What the task requires
Rewrite the data below as a numbered list with one item per line. Skip any blank lines and leave the pictures out.
****
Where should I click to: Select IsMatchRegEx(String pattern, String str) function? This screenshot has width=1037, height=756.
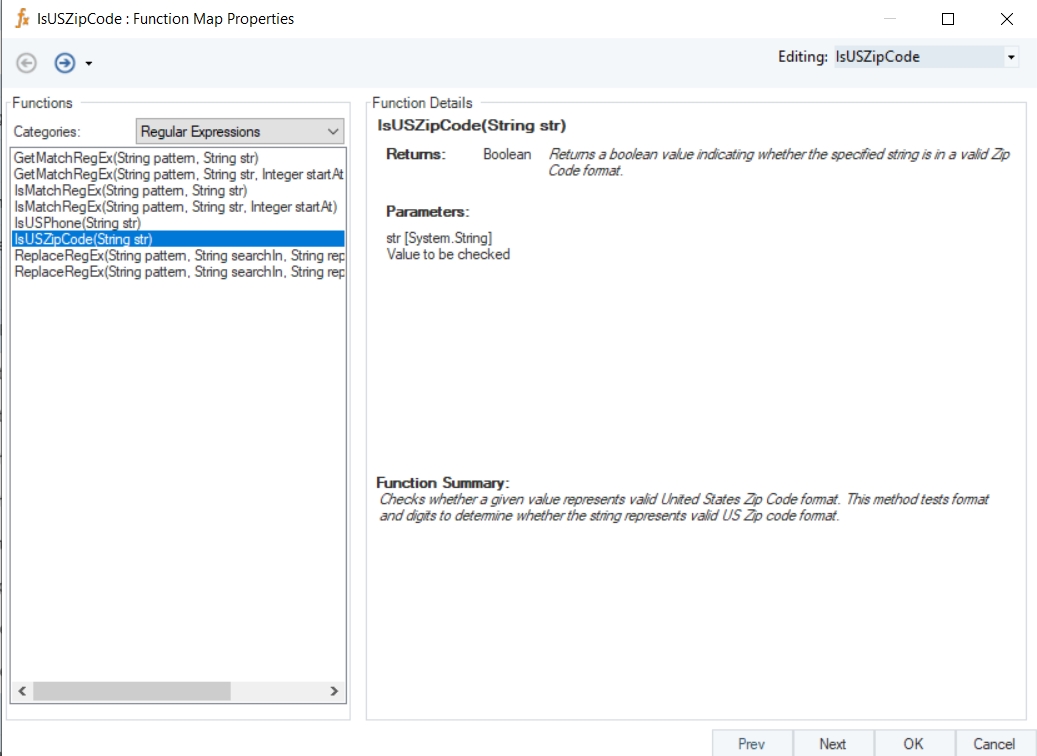pyautogui.click(x=130, y=190)
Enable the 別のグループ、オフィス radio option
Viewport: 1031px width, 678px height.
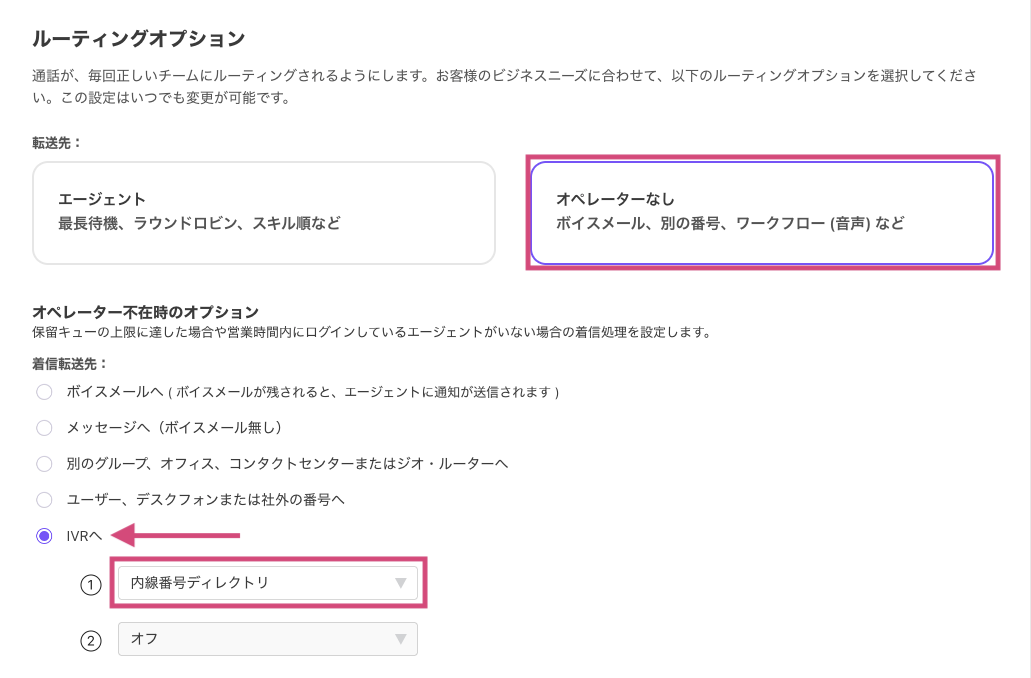44,464
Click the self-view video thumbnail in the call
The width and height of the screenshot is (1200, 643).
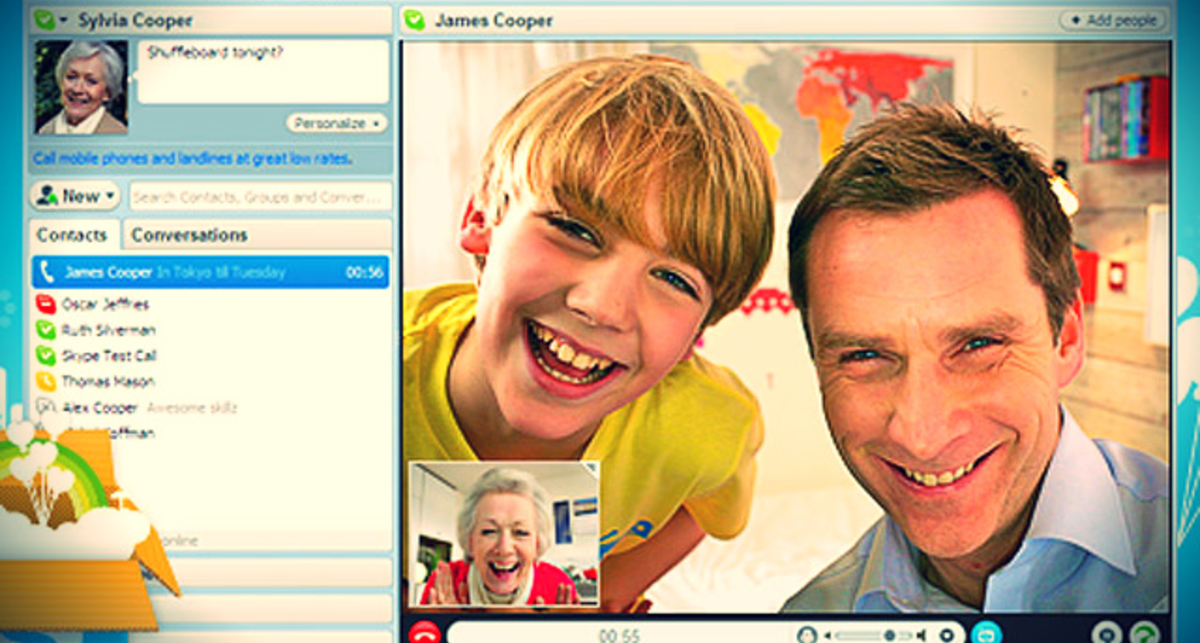(504, 533)
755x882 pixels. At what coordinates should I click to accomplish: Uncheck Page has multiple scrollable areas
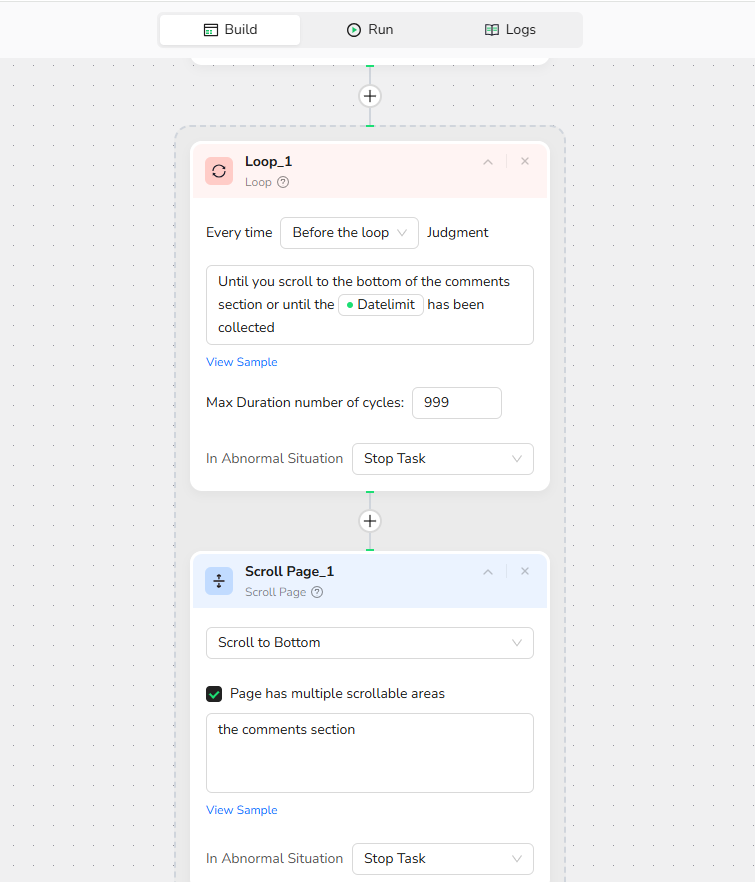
****
Task output
1. Where should I click to: Select IsMatchRegEx(String pattern, String str) function? This screenshot has width=1037, height=756.
2. pyautogui.click(x=130, y=190)
3. Enable the 別のグループ、オフィス radio option
4. Viewport: 1031px width, 678px height.
5. 44,464
6. Click the self-view video thumbnail in the call
7. The width and height of the screenshot is (1200, 643).
8. (504, 533)
9. 755x882 pixels. At what coordinates should I click to accomplish: Uncheck Page has multiple scrollable areas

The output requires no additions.